======== Given records ========

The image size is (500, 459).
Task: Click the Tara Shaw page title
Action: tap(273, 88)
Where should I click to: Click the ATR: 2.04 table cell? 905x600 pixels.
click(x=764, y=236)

========

__To do__.
Write out, without alteration, the line that contains "Where should I" and all subsequent lines down to the end of the data above.

__Solved exercise__.
Where should I click to: Click the ATR: 2.04 table cell? 905x600 pixels.
click(x=764, y=236)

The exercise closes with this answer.